En la era de la tecnología y la modernización, es común escuchar a personas decir que todo tiempo pasado fue mejor. Y en el caso de los hoteles, debo admitir que comparto esta opinión. Los hoteles de antes tenían una clase y un encanto que los modernos parecen haber perdido en el camino hacia la eficiencia y la rentabilidad.

Recuerdo con cariño aquellos hoteles con suelos de madera pulida, cortinas de brocado y personal atento que conocía a los huéspedes por su nombre. La elegancia y la atención al detalle eran parte de la experiencia de hospedarse en esos lugares. En cambio, los hoteles modernos parecen enfocarse en la velocidad y la cantidad, sacrificando la calidad y el trato personalizado.
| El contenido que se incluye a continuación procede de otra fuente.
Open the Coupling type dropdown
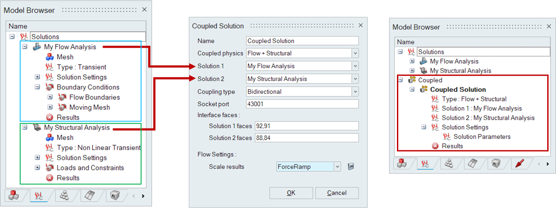 coord(355,92)
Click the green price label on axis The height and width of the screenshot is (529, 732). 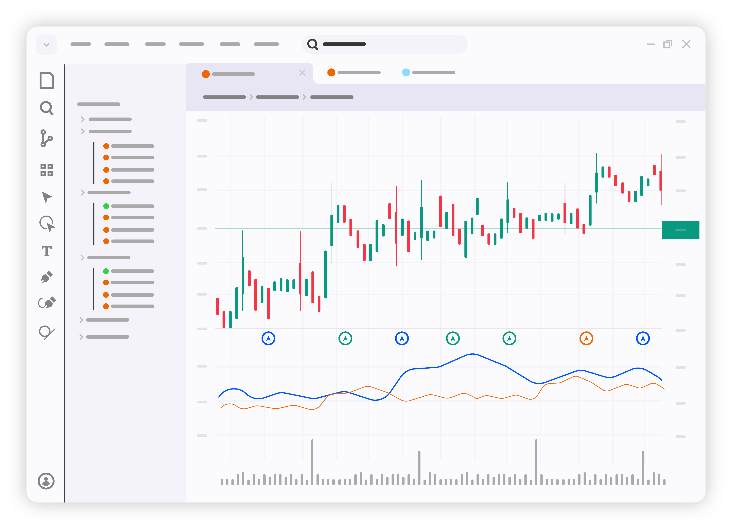tap(680, 230)
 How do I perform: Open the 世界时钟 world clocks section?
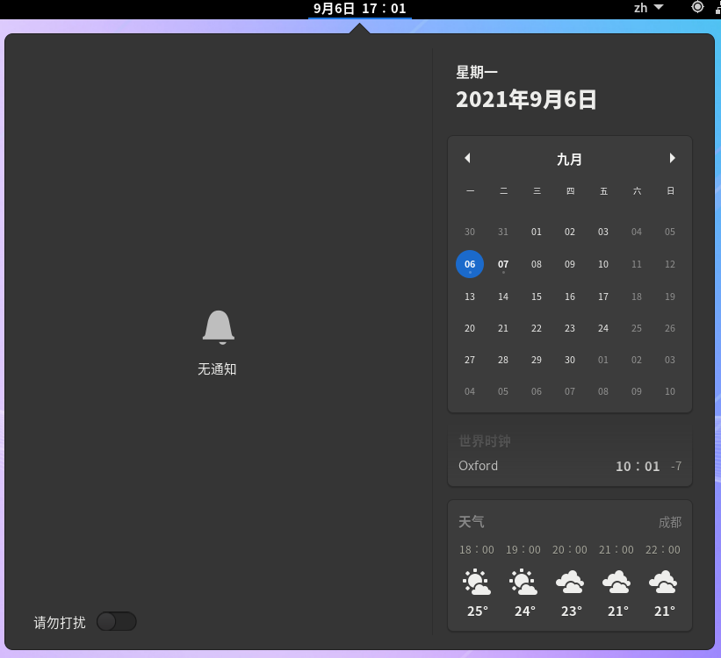[x=484, y=441]
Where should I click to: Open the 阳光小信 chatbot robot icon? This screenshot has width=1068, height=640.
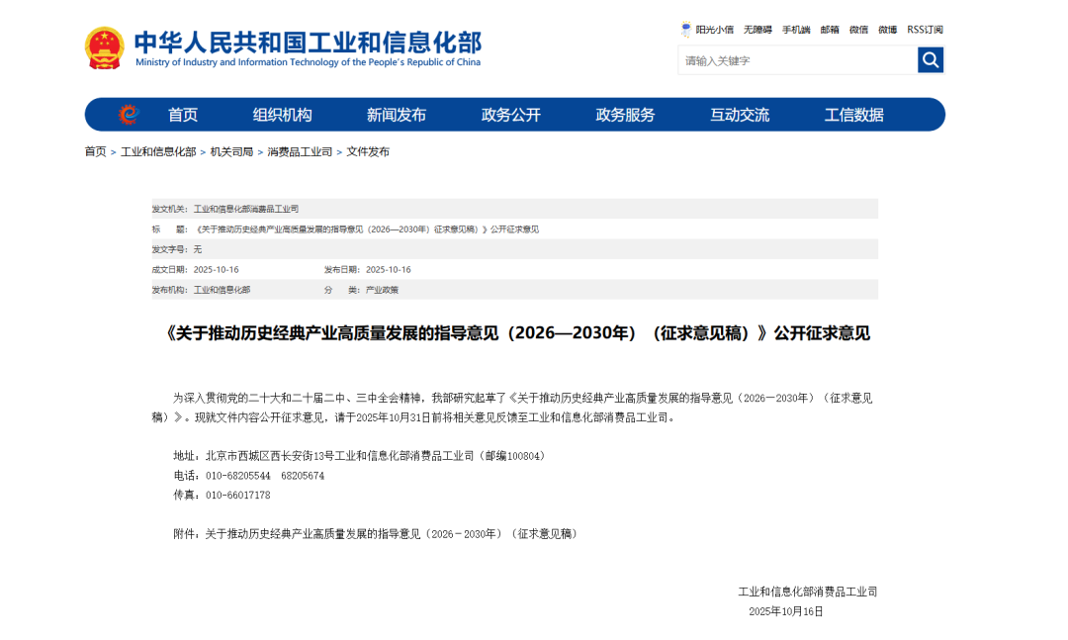[x=686, y=30]
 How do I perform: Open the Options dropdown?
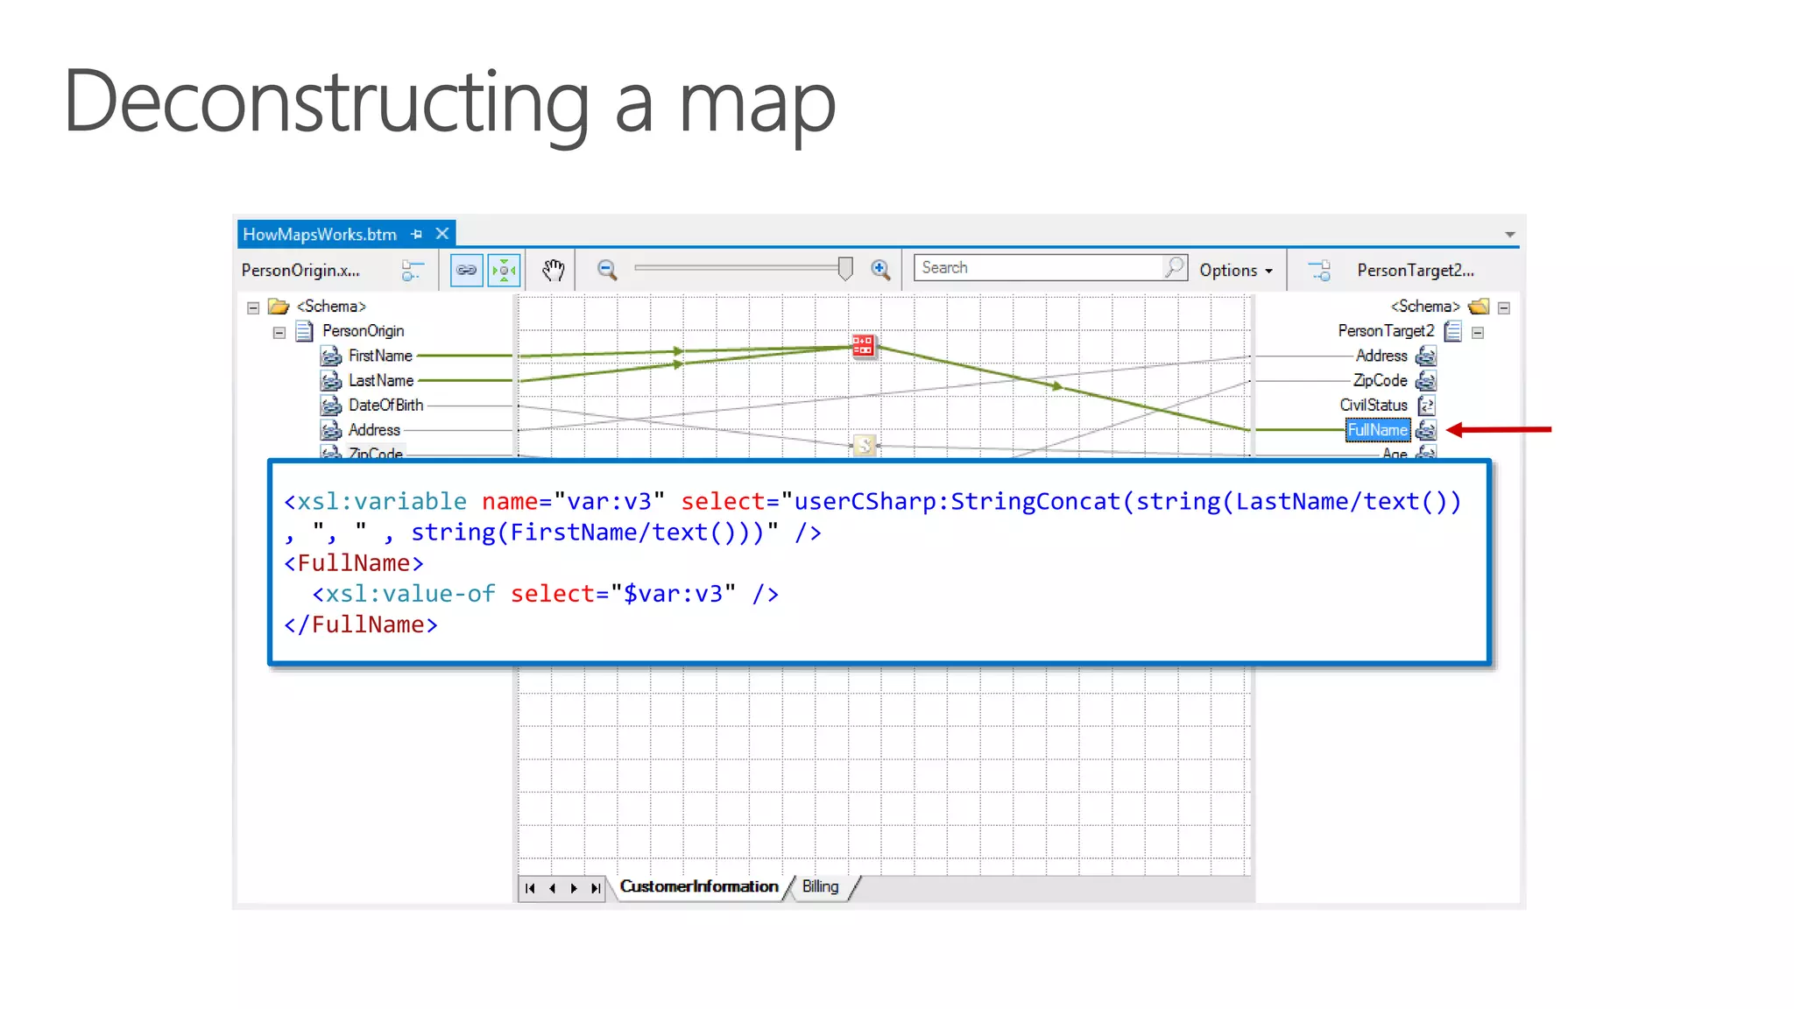point(1236,271)
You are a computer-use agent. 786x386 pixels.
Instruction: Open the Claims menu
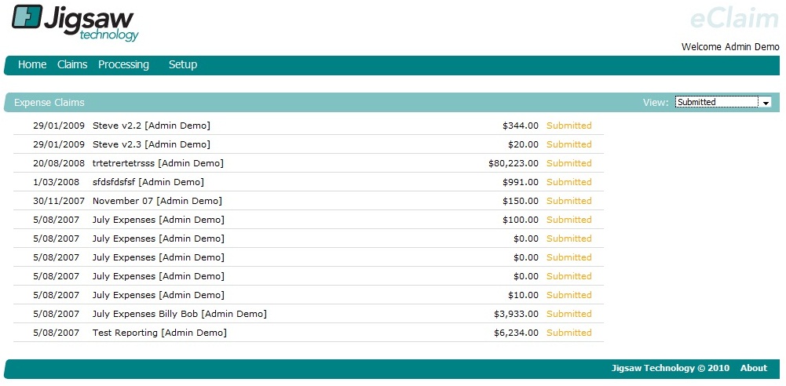(x=72, y=65)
No es solo la estética lo que ha cambiado, sino también la atmósfera. Los hoteles de antes solían ser lugares tranquilos y relajados, donde uno podía realmente desconectar y disfrutar de un descanso. En cambio, los hoteles modernos a menudo se sienten como fábricas de turistas, con interminables colas en el check-in, ruidos constantes y una sensación de anonimato que resulta en una experiencia menos satisfactoria.

En mi viaje por España, he tenido la suerte de hospedarme en hoteles que conservan la esencia de antaño. Lugares donde la tradición y la hospitalidad se mantienen vivas, donde cada habitación cuenta una historia y cada rincón está lleno de encanto. Estos son los verdaderos tesoros del turismo, los lugares ‘auténticos’ y tradicionales que merecen ser preservados y valorados.

En definitiva, los hoteles de antes tenían una clase y un carácter que los modernos parecen haber perdido en su afán por la eficiencia y la rentabilidad. Es importante recordar y valorar la importancia de la calidad, la atención al detalle y la calidez humana en la industria hotelera. Porque al final del día, lo que realmente importa no es la modernidad o la tecnología, sino la experiencia y el trato personalizado que solo un hotel con clase puede ofrecer.